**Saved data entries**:
____________

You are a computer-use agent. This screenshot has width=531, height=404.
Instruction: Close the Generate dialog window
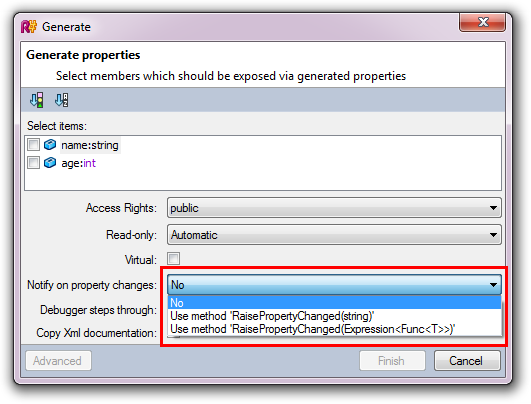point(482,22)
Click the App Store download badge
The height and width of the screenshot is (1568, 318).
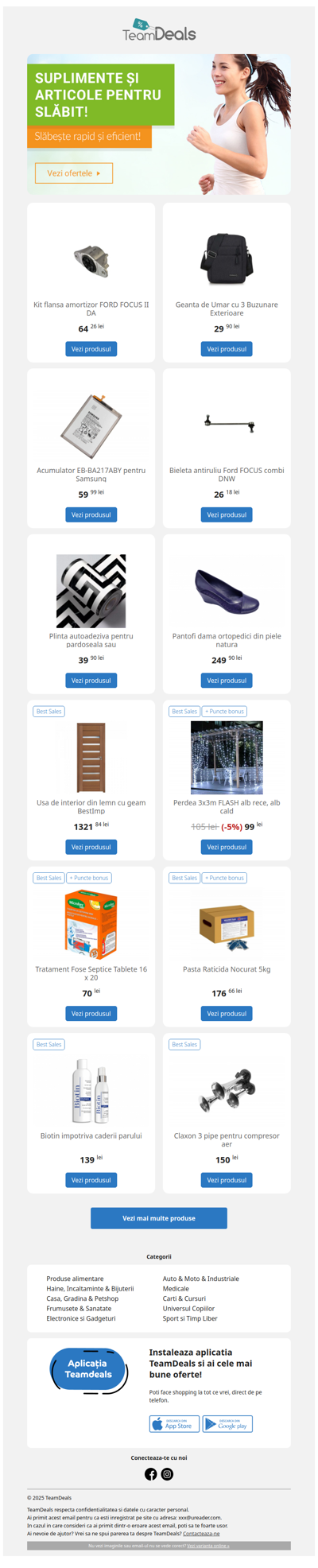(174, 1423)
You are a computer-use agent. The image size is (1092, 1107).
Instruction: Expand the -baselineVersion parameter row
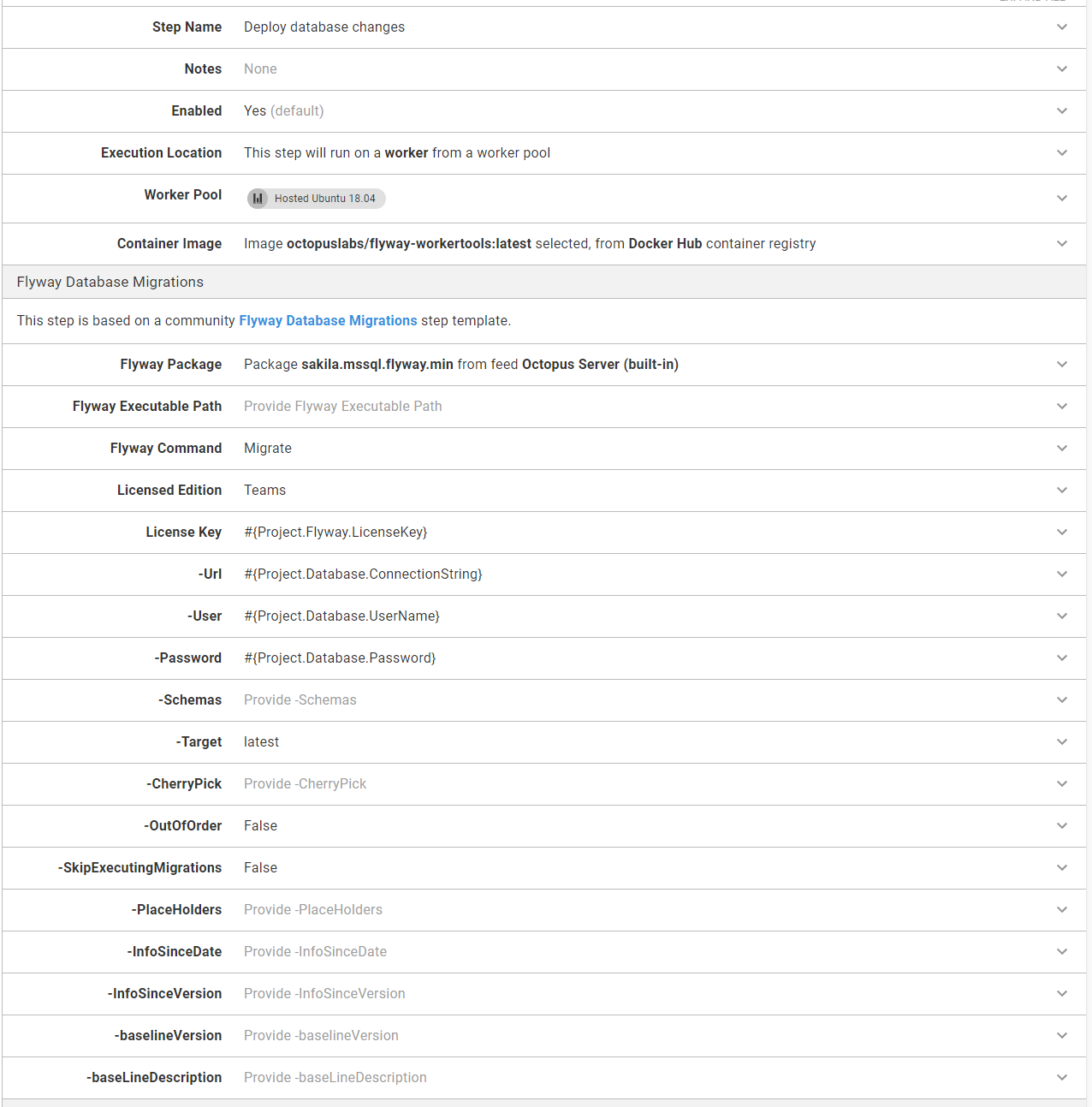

____________

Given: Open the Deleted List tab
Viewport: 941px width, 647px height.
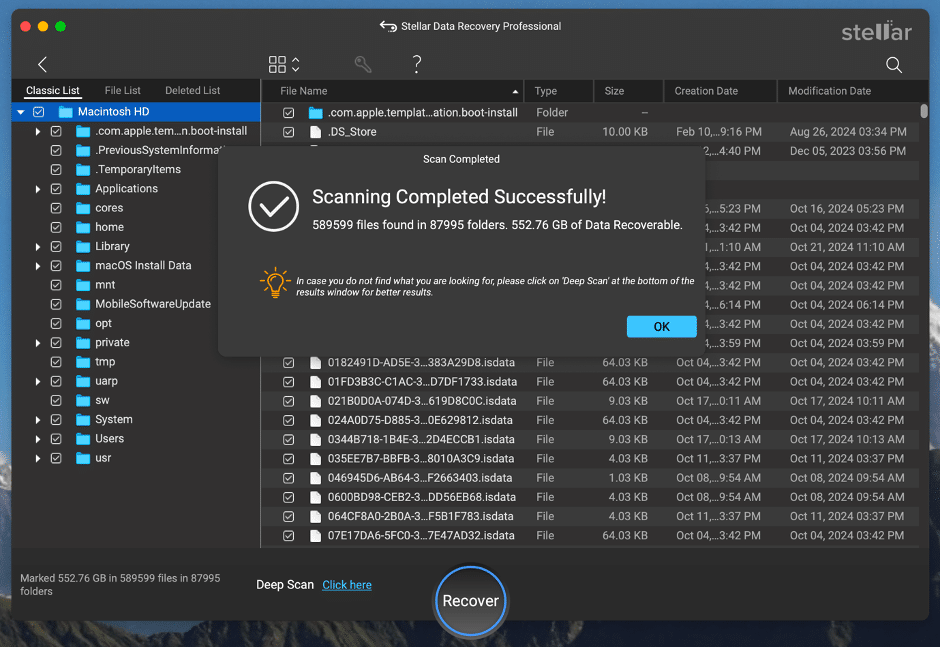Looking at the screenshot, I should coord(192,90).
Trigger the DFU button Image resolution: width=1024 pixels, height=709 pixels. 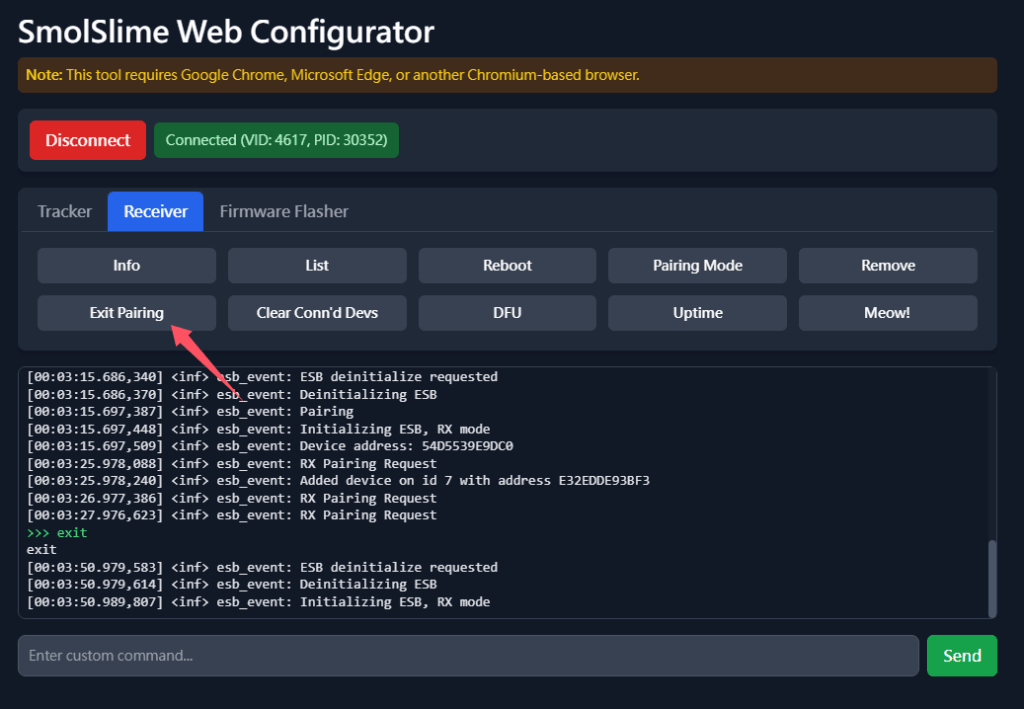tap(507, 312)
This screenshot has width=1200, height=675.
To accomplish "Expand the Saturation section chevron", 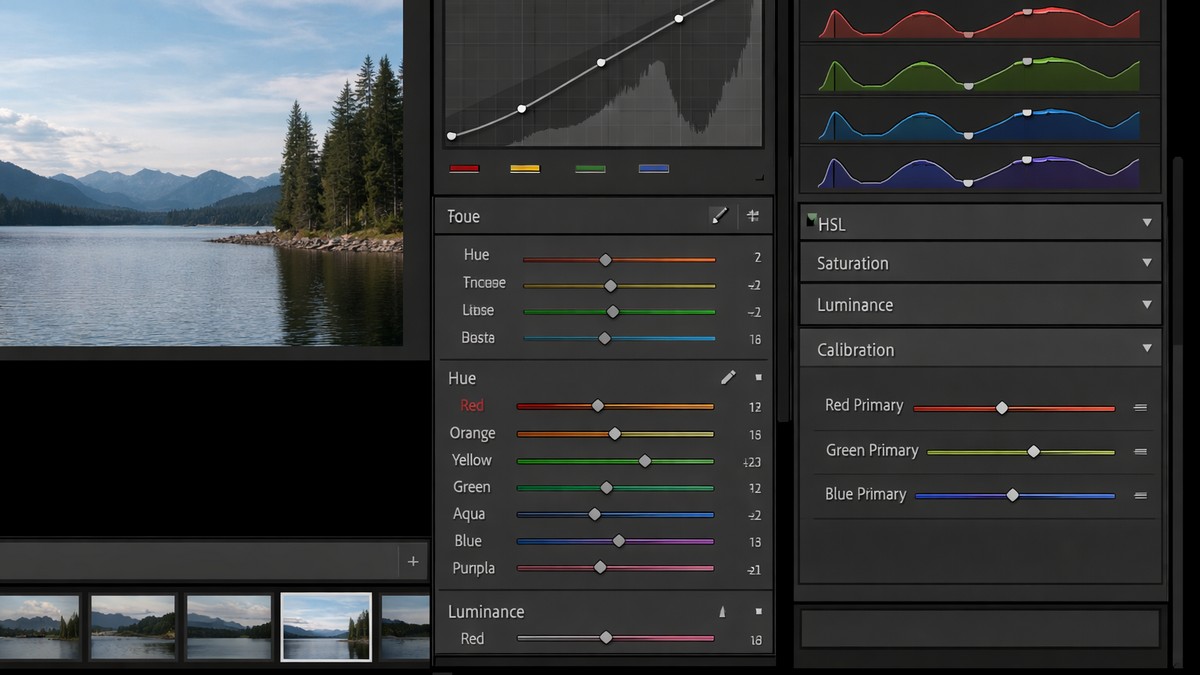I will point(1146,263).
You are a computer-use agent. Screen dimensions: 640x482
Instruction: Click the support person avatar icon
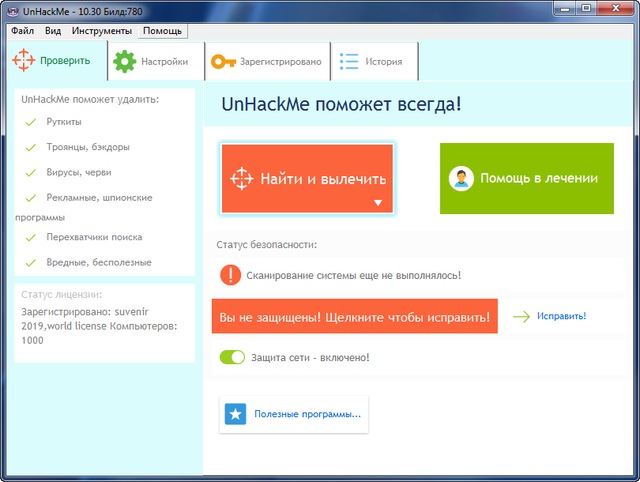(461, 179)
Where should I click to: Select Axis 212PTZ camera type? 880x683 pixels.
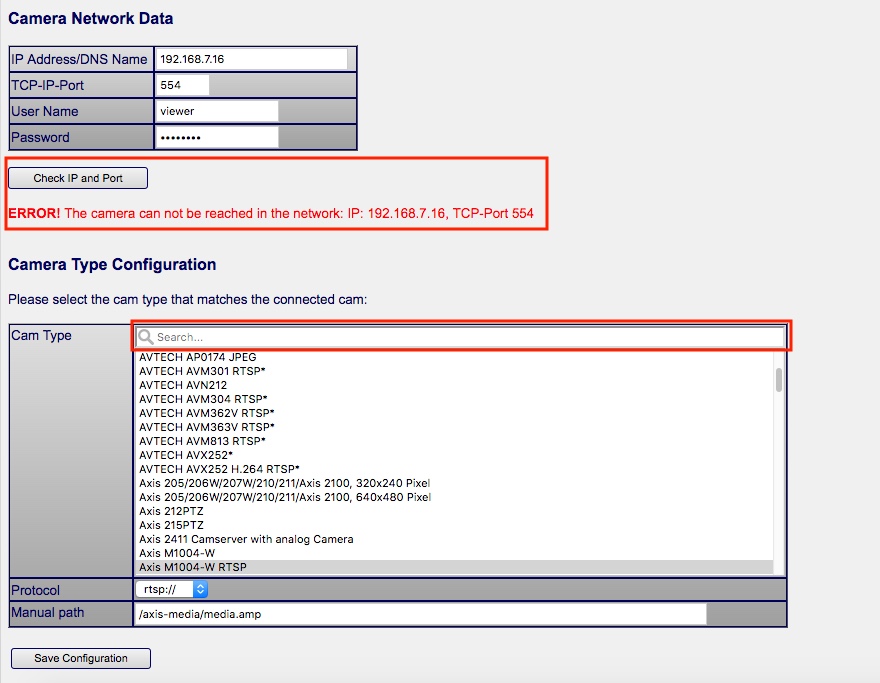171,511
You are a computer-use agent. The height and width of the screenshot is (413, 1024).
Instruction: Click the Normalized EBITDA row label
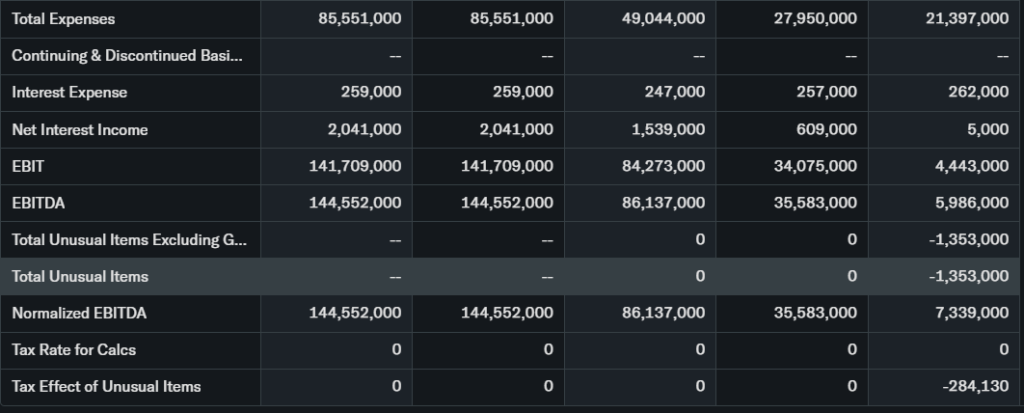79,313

____________

**Exercise prompt**: Each line of the entries above that includes the string "This" should be copied out.

**Exercise output**:
You are a computer-use agent. This screenshot has width=531, height=404.
This screenshot has width=1200, height=675.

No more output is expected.